§ **AIM OF THE EXERCISE**
Reproduce each of the following rows verbatim, character for character.

Dataset entries
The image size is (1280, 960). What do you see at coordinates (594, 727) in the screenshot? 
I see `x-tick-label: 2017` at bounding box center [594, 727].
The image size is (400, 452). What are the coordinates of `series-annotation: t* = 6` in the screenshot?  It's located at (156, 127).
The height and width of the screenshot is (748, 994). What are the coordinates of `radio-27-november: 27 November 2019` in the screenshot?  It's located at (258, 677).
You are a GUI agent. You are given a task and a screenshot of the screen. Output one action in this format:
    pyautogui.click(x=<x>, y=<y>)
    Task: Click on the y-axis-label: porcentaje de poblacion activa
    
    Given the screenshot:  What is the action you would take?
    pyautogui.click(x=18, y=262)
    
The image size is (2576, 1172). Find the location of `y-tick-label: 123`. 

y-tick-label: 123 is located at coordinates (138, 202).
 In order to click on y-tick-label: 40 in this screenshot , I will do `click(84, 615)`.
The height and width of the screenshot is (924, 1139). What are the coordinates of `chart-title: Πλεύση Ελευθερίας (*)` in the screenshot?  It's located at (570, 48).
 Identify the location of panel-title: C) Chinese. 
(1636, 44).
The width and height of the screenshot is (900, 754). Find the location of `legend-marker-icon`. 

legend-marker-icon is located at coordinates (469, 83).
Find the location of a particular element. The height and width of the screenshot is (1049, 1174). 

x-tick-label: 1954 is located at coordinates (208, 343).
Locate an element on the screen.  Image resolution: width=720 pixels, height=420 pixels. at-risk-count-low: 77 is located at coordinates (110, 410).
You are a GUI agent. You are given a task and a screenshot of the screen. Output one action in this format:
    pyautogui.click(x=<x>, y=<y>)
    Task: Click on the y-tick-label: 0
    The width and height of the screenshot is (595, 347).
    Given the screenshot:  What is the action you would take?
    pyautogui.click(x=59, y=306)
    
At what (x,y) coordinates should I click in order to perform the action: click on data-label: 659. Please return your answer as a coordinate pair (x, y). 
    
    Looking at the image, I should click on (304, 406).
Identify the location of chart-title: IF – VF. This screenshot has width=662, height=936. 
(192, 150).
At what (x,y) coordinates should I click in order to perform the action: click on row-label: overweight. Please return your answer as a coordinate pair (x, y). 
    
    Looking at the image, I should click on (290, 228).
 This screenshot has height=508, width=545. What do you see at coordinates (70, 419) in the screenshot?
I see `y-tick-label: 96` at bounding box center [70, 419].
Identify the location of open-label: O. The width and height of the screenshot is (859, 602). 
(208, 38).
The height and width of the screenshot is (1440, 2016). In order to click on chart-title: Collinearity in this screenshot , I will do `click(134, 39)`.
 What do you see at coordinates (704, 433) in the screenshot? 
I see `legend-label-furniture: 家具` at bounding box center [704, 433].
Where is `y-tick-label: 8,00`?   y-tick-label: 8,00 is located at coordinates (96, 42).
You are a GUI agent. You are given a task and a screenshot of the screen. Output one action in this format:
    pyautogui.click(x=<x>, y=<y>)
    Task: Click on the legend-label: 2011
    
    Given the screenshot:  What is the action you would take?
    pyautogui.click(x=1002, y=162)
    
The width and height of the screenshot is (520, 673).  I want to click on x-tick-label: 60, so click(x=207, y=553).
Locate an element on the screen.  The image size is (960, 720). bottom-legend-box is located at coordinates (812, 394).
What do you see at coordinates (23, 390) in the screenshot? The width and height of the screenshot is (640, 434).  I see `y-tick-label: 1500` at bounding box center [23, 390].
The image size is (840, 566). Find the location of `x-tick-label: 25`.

§ **PROBLEM SOLUTION**
The image size is (1280, 960). What do you see at coordinates (594, 727) in the screenshot? 
I see `x-tick-label: 2017` at bounding box center [594, 727].
The image size is (400, 452). What are the coordinates of `series-annotation: t* = 6` in the screenshot?  It's located at (156, 127).
The height and width of the screenshot is (748, 994). What are the coordinates of `radio-27-november: 27 November 2019` in the screenshot?  It's located at (258, 677).
You are a GUI agent. You are given a task and a screenshot of the screen. Output one action in this format:
    pyautogui.click(x=<x>, y=<y>)
    Task: Click on the y-axis-label: porcentaje de poblacion activa
    
    Given the screenshot:  What is the action you would take?
    pyautogui.click(x=18, y=262)
    
The image size is (2576, 1172). Find the location of `y-tick-label: 123`. 

y-tick-label: 123 is located at coordinates (138, 202).
 In order to click on y-tick-label: 40 in this screenshot , I will do `click(84, 615)`.
The height and width of the screenshot is (924, 1139). What are the coordinates of `chart-title: Πλεύση Ελευθερίας (*)` in the screenshot?  It's located at (570, 48).
 Identify the location of panel-title: C) Chinese. 
(1636, 44).
The width and height of the screenshot is (900, 754). Find the location of `legend-marker-icon`. 

legend-marker-icon is located at coordinates (469, 83).
Find the location of a particular element. The height and width of the screenshot is (1049, 1174). 

x-tick-label: 1954 is located at coordinates (208, 343).
Locate an element on the screen.  Image resolution: width=720 pixels, height=420 pixels. at-risk-count-low: 77 is located at coordinates (110, 410).
You are a GUI agent. You are given a task and a screenshot of the screen. Output one action in this format:
    pyautogui.click(x=<x>, y=<y>)
    Task: Click on the y-tick-label: 0
    The width and height of the screenshot is (595, 347).
    Given the screenshot:  What is the action you would take?
    pyautogui.click(x=59, y=306)
    
At what (x,y) coordinates should I click in order to perform the action: click on data-label: 659. Please return your answer as a coordinate pair (x, y). 
    
    Looking at the image, I should click on (304, 406).
Identify the location of chart-title: IF – VF. This screenshot has width=662, height=936. 
(192, 150).
At what (x,y) coordinates should I click in order to perform the action: click on row-label: overweight. Please return your answer as a coordinate pair (x, y). 
    
    Looking at the image, I should click on (290, 228).
 This screenshot has height=508, width=545. What do you see at coordinates (70, 419) in the screenshot?
I see `y-tick-label: 96` at bounding box center [70, 419].
Identify the location of open-label: O. The width and height of the screenshot is (859, 602). 
(208, 38).
The height and width of the screenshot is (1440, 2016). In order to click on chart-title: Collinearity in this screenshot , I will do `click(134, 39)`.
 What do you see at coordinates (704, 433) in the screenshot? 
I see `legend-label-furniture: 家具` at bounding box center [704, 433].
Where is `y-tick-label: 8,00`?   y-tick-label: 8,00 is located at coordinates (96, 42).
You are a GUI agent. You are given a task and a screenshot of the screen. Output one action in this format:
    pyautogui.click(x=<x>, y=<y>)
    Task: Click on the legend-label: 2011
    
    Given the screenshot:  What is the action you would take?
    pyautogui.click(x=1002, y=162)
    
The width and height of the screenshot is (520, 673).  I want to click on x-tick-label: 60, so click(x=207, y=553).
Locate an element on the screen.  The image size is (960, 720). bottom-legend-box is located at coordinates (812, 394).
What do you see at coordinates (23, 390) in the screenshot? The width and height of the screenshot is (640, 434).  I see `y-tick-label: 1500` at bounding box center [23, 390].
The image size is (840, 566). Find the location of `x-tick-label: 25`.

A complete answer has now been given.